L’article précédent a préparé l’examen des rapports entre l’être et son idée. Car l’être ne peut être connu que par son idée. D’autre part l’idée est nécessairement l’acte d’un sujet. Il semble donc qu’il fallait examiner le genre d’existence qui convient au moi avant de savoir si l’idée de l’être ne doit pas être subordonnée au moi et s’il n’est pas inévitable d’entrer dans les voies de l’idéalisme subjectif. Mais déjà nous avons été conduit à remarquer que l’être qui appartient au moi, c’est en réalité l’être même du tout, de telle sorte que, même si l’être n’était qu’une représentation, il faudrait encore qu’elle participât de l’être du moi qui la pense et qui, considéré dans sa nature propre d’être et abstraction faite de ses limites, ne diffère pas de l’être sans condition. Nous retrouverions ici sous une forme détournée une conséquence que faisait prévoir l’univocité, à savoir que l’être de l’idée ne peut être moindre que l’être dont elle est l’idée.

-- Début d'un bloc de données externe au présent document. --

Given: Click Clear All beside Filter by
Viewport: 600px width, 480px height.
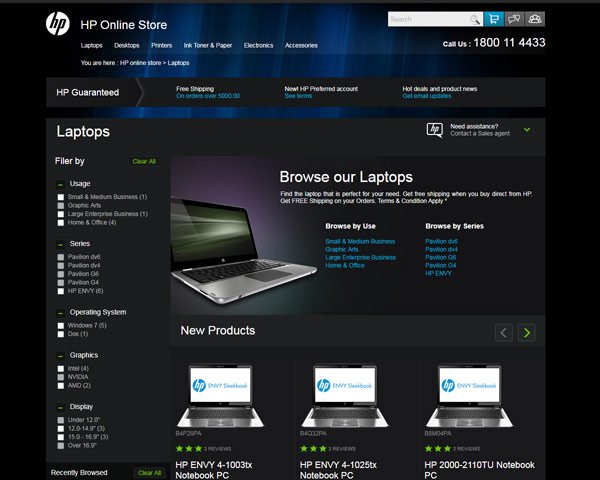Looking at the screenshot, I should 144,161.
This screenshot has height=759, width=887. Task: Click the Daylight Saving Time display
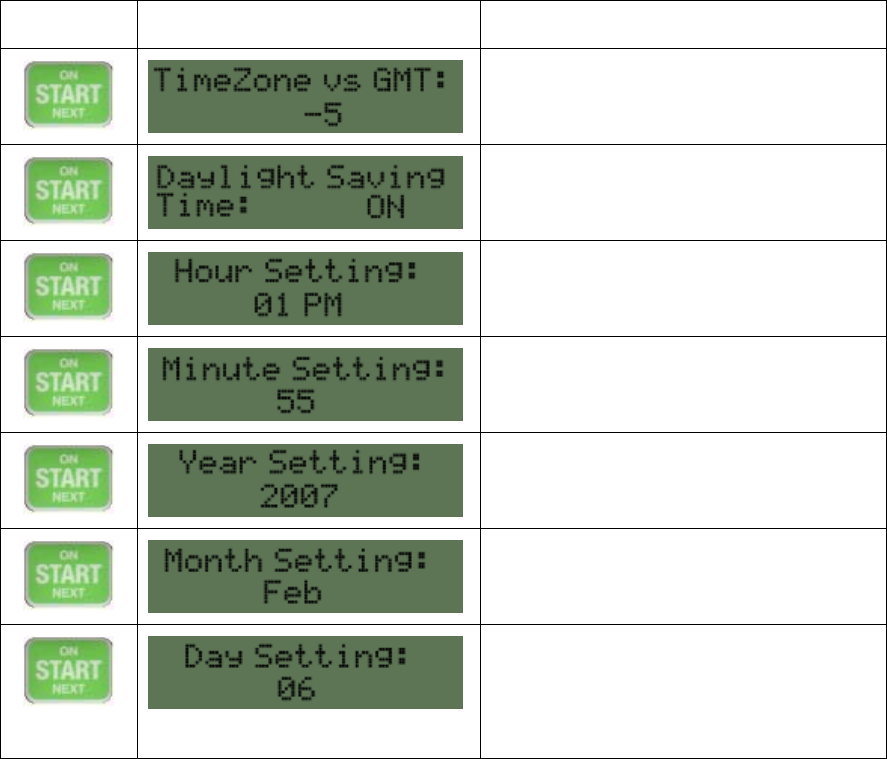pyautogui.click(x=305, y=192)
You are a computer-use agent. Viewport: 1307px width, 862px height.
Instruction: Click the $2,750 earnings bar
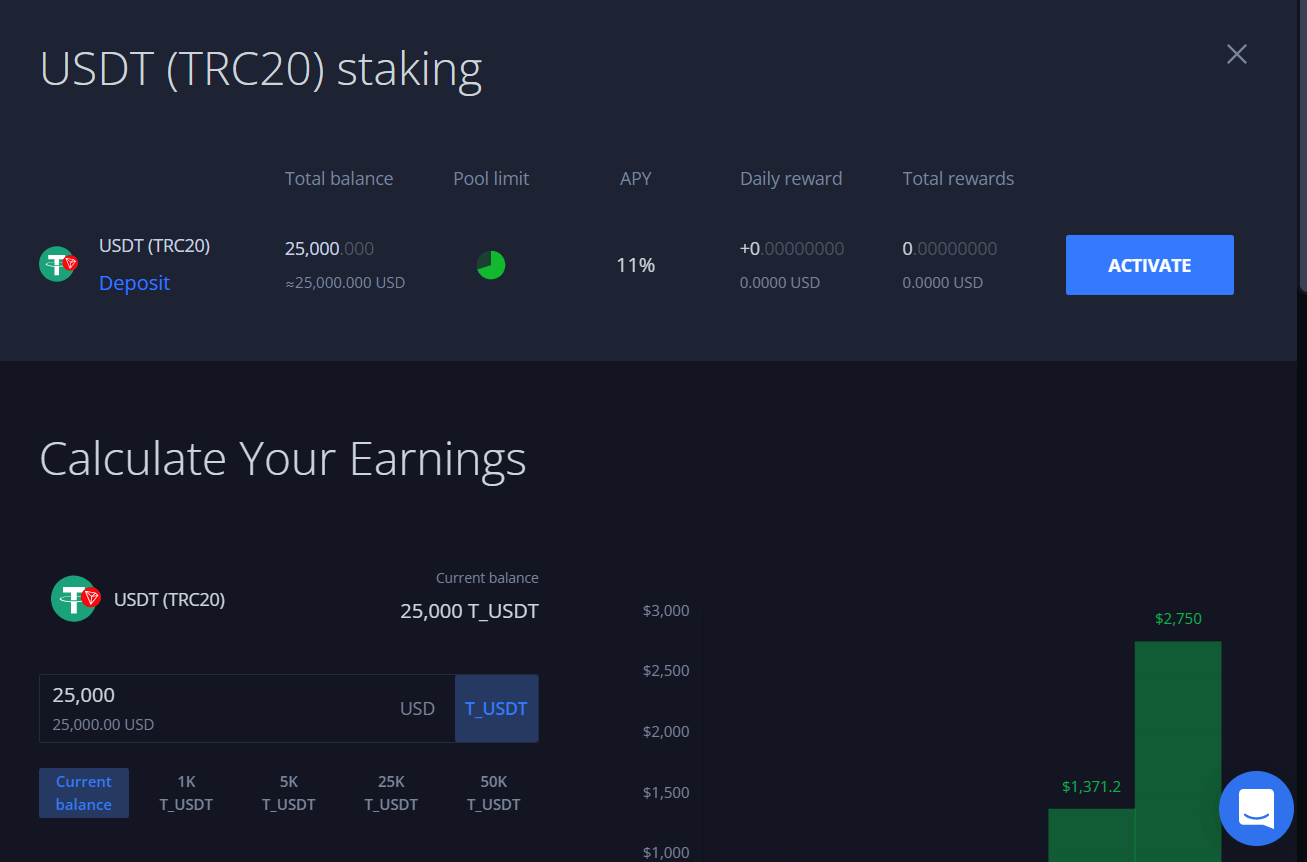pyautogui.click(x=1178, y=750)
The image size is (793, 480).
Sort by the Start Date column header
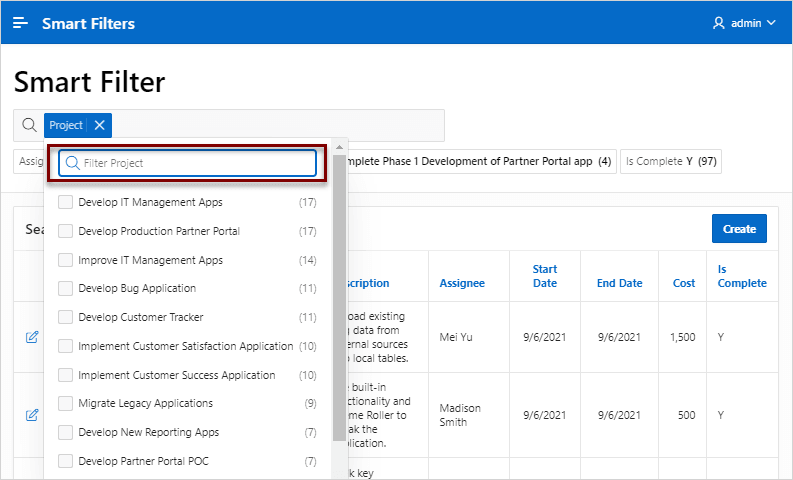pos(545,276)
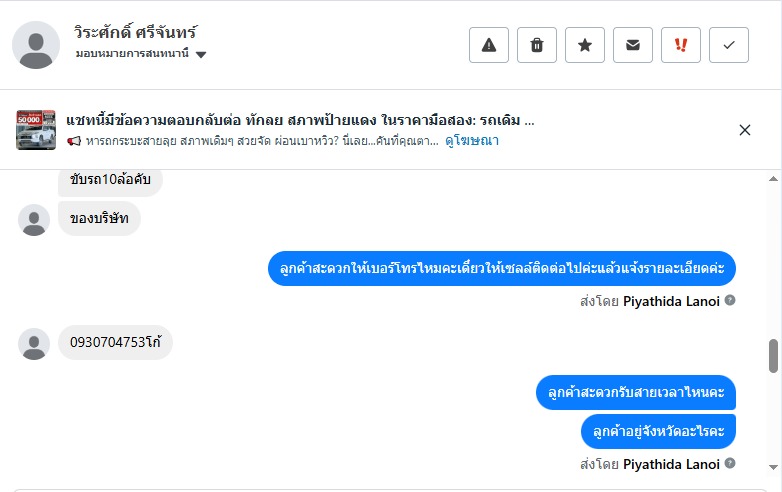Expand the มอบหมายการสนทนานี้ dropdown

pos(201,54)
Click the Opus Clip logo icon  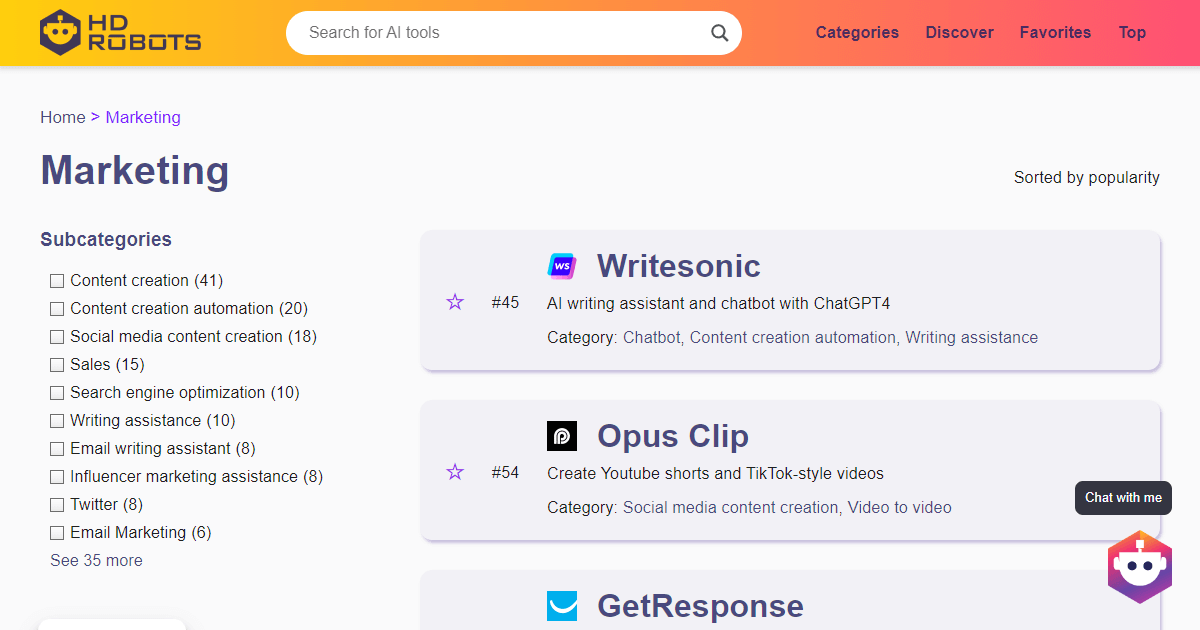(x=562, y=436)
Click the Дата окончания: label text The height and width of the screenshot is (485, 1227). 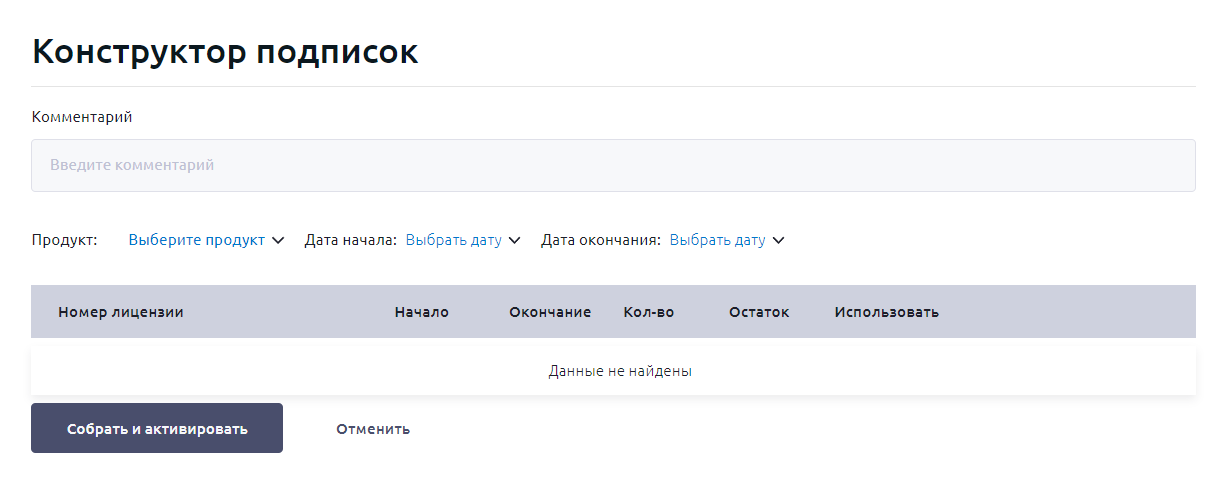(600, 240)
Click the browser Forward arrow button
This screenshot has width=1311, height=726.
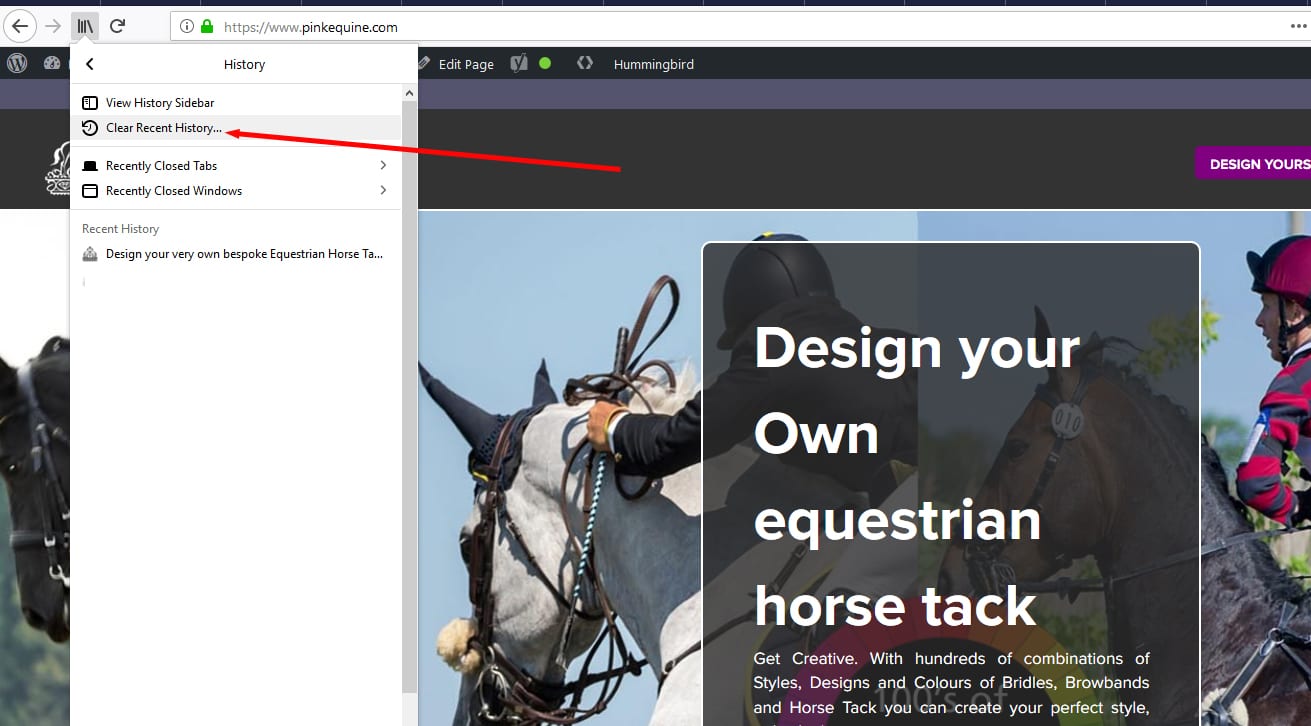(x=53, y=26)
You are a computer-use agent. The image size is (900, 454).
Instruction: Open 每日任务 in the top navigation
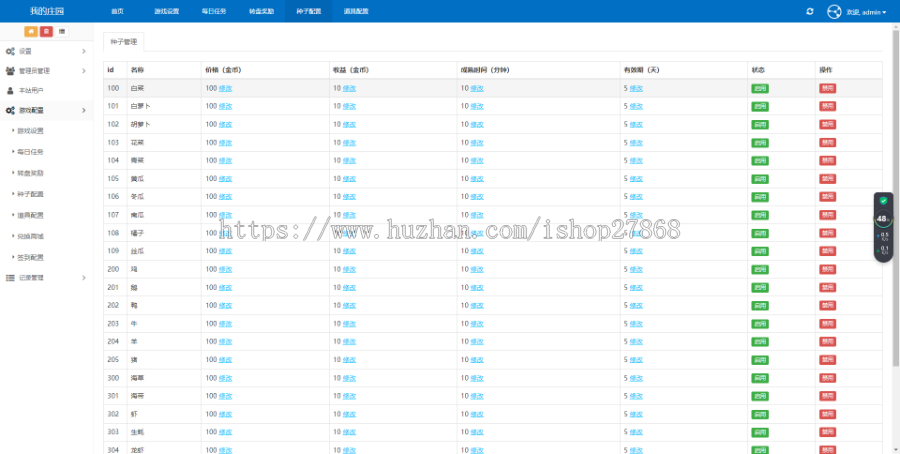click(x=214, y=11)
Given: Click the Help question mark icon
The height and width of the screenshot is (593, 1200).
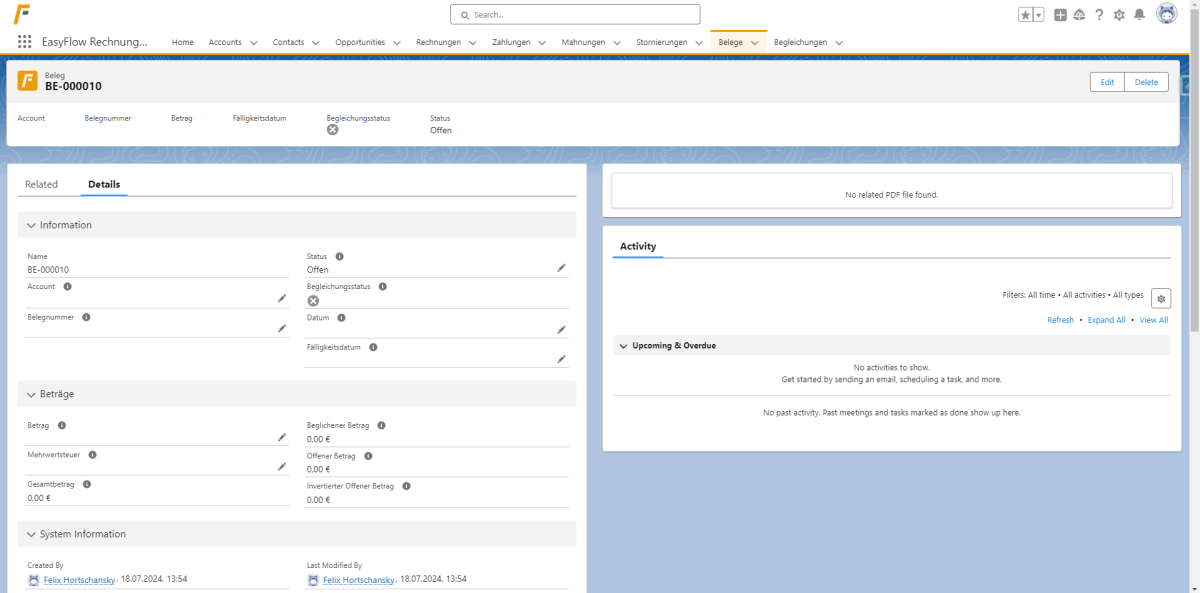Looking at the screenshot, I should (1099, 14).

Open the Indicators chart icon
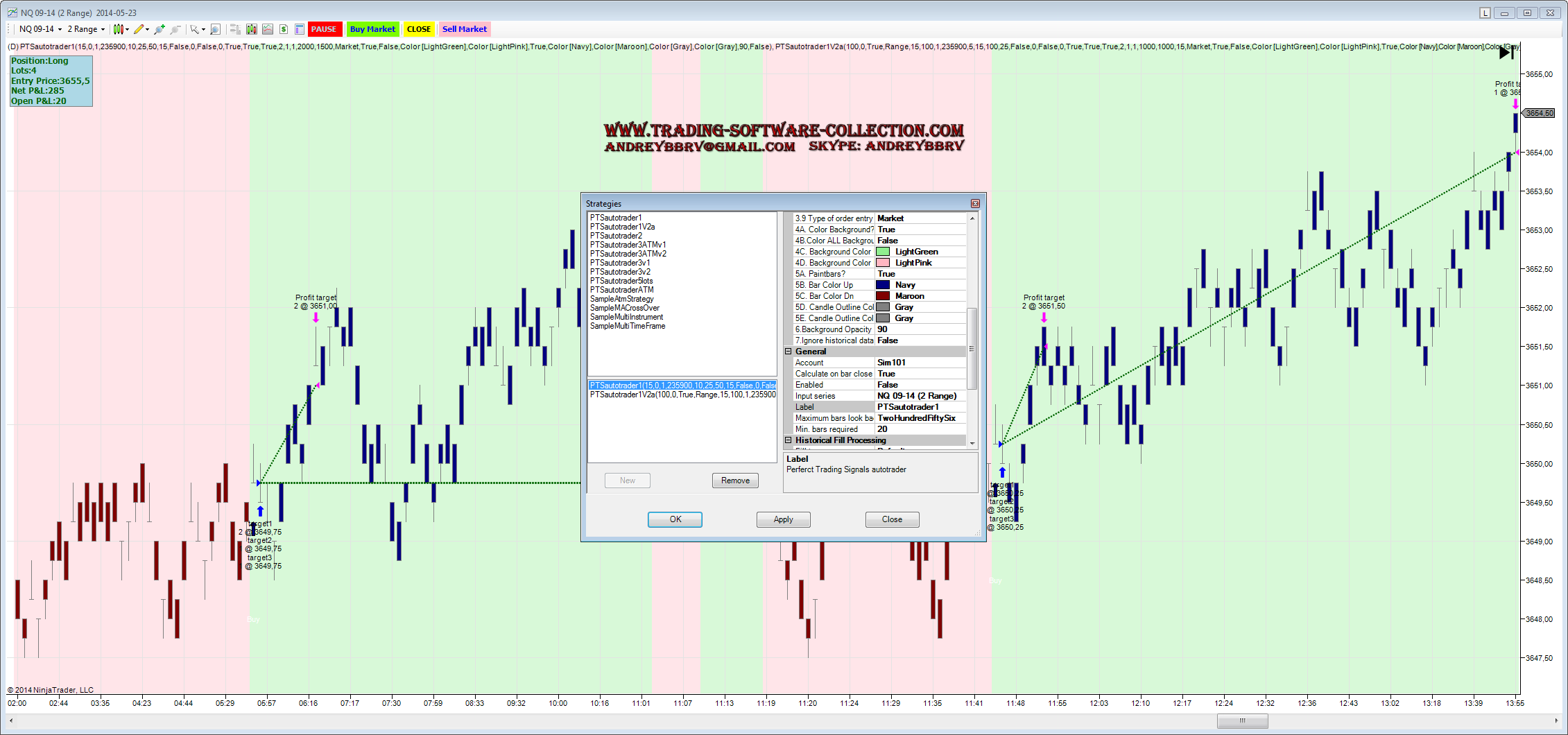tap(268, 29)
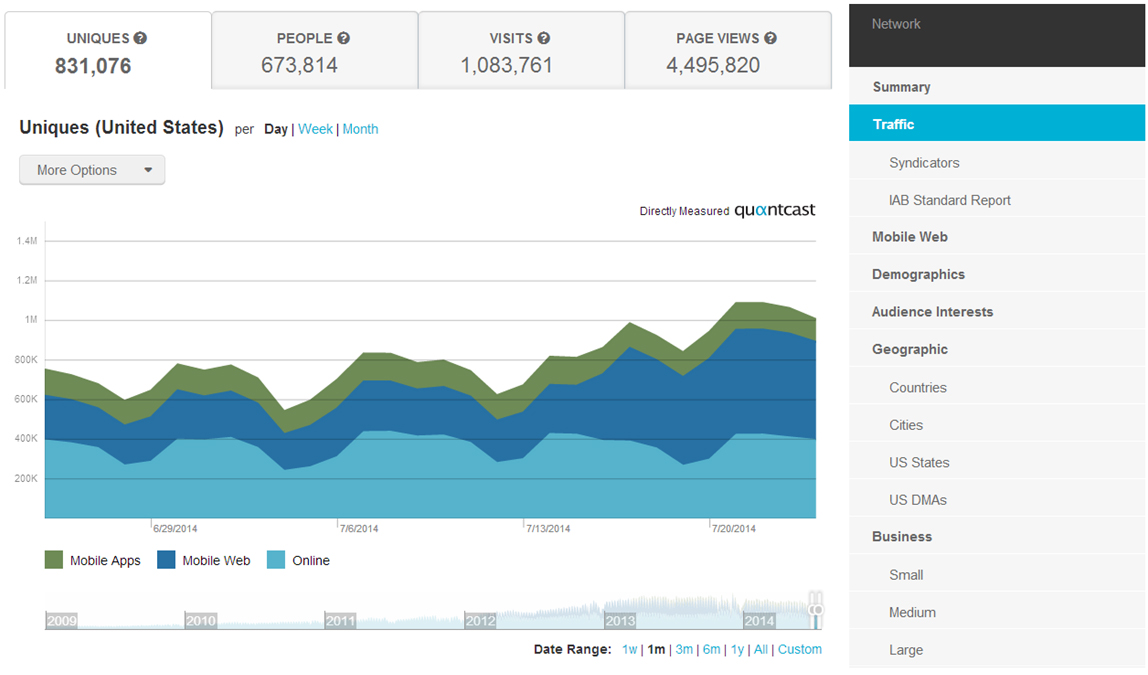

Cependant une autre remarque encore nous permettait de franchir les bornes du subjectivisme : c’est que si, au moment où le moi pense une idée, la conjugaison momentanée de la pensée et de son objet constitue la nature propre du moi, l’objet qu’il pense, c’est-à-dire l’idée, n’appartient pas plus au moi que la puissance universelle par laquelle il est capable de penser cette idée avec toutes les autres. De telle sorte que l’idée de l’être, étant pour le moi son objet, mais non point sa propriété et encore moins son essence propre, il n’y a plus de difficulté à admettre que le moi, après l’avoir pensée par une de ses opérations, se pense lui-même comme un de ses modes.
S’il n’y avait pas une identité rigoureuse entre l’être et son idée, tout le bénéfice de notre analyse serait perdu. Car c’est l’être absolu que nous avons cherché à atteindre en montrant qu’il était impliqué dans la plus humble de ses formes. Si par conséquent nous nous trouvions maintenant en présence d’une simple idée susceptible d’être distinguée du terme dont elle est l’idée, nous aurions saisi l’ombre en croyant saisir la proie. Au contraire, si nous réussissons à prouver que l’être et son idée se confondent, cette preuve sera en même temps une vérification dialectique de toutes les observations que nous avons faites.